El alzamiento determinante
Dentro del perezoso estado creativo en el que vive Hollywood actualmente, el reboot de la saga El planeta de los simios ha sido uno de los productos más constantes y coherentes que se han facturado. En primer lugar, porque no jugaba con un material tan intocable como en otros casos recientes, ya que se trataba de una saga desvirtuada con cada secuela producida, hecho que permitió una mayor apertura en la concepción de su historia al no verse presionados por la legión de incondicionales.
Por otro lado, debido a su alejamiento del tono más fantasioso y su arraigamiento en una ciencia-ficción de corte más realista, con el que se ha ofrecido una premisa más creíble gracias, también, a todo el abanico de posibilidades que la ciencia ha ido abriendo entre los casi 50 años que separan la odisea de Charlton Heston y este punto y final que se nos presenta. Con sus más y sus menos, pero siempre manteniendo un nivel de respeto mínimo para el espectador, la nueva trilogía llega a su fin en su episodio más completo.
En esta ocasión, el film encuentra un mejor equilibrio entre las acciones y el desarrollo introspectivo de los personajes, recuperando las disquisiciones de la relación del hombre con los animales de El origen del planeta de los simios (2011) y rebajando las cargantes secuencias de acción de El amanecer del planeta de los simios (2014). Y es que El planeta de los simios: la guerra sigue escribiendo imágenes acerca del contacto del hombre con la naturaleza y sus especies, para ofrecer una conclusión que, aunque ya otras veces propuesta y llevada a los extremos con los que juega la saga, parece ser de los pocos caminos posibles ante el funcionamiento mundial actual. Una regeneración a base de una cura de humildad humana y del desapego ante los comportamientos tóxicos y dañinos, motivados por todo lo que ha construido el hombre. Un colofón moral claro y un tanto obvio, sin mucho contenido trascendental más que revelar, pero que conecta con uno de los (múltiples) problemas del presente que acarrea nuestra especie.
Más allá de la reflexión eco-friendly que transmite toda la saga, la película navega de pleno por géneros con los que las anteriores partes no habían coqueteado. Si bien las pasadas se volcaban más a la acción (en especial, la segunda parte), esta establece una estructura propia del cine bélico, ya anunciada en su nada enigmático título.
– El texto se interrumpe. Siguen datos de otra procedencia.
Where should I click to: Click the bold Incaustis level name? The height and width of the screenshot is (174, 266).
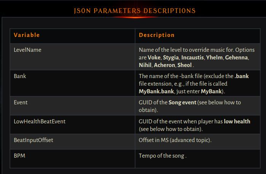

Se retoma la trama en medio del conflicto entre los primates y los humanos y, a partir de aquí, se despliega un espectáculo que rememora el esquema habitual del héroe de guerra, también tomando alguna licencia del western como el viaje motivado por la venganza. Aunque sin sorpresas de ningún tipo, el film, empero, sabe exprimir los códigos y situaciones del género en el universo de los simios con habilidad, citando a clásicos como La gran evasión (John Sturges, 1963) o el Kubrick de Full Metal Jacket (1987), a lo largo de varios estadios propios del cine bélico.
Esta apuesta, no obstante, supone un acierto al rebajar las escenas de acción sobresaturadas –una marca ya en toda producción hollywoodiense-, en pos de la medida temporal y de la construcción atmosférica de la tensión, acompañada por el desarrollo de los caracteres. Es decir, se aboga por una acción más estudiada y que apele más a la emotividad que no por la estimulación constante a base de movimiento. Y, a pesar de que no todas las escenas funcionan con precisión suiza y que se les ha ido la mano un poco con el metraje, el resultado es solvente dentro de su funcionalidad. La guerra del planeta de los simios, por lo tanto, no supone una revelación para el espectador como pudiera serlo ese final ante la Estatua de la Libertad, pero en su conciencia de espectáculo es de una eficacia que satisfará con creces a todo aquél que haya comulgado con la revolución del carismático César.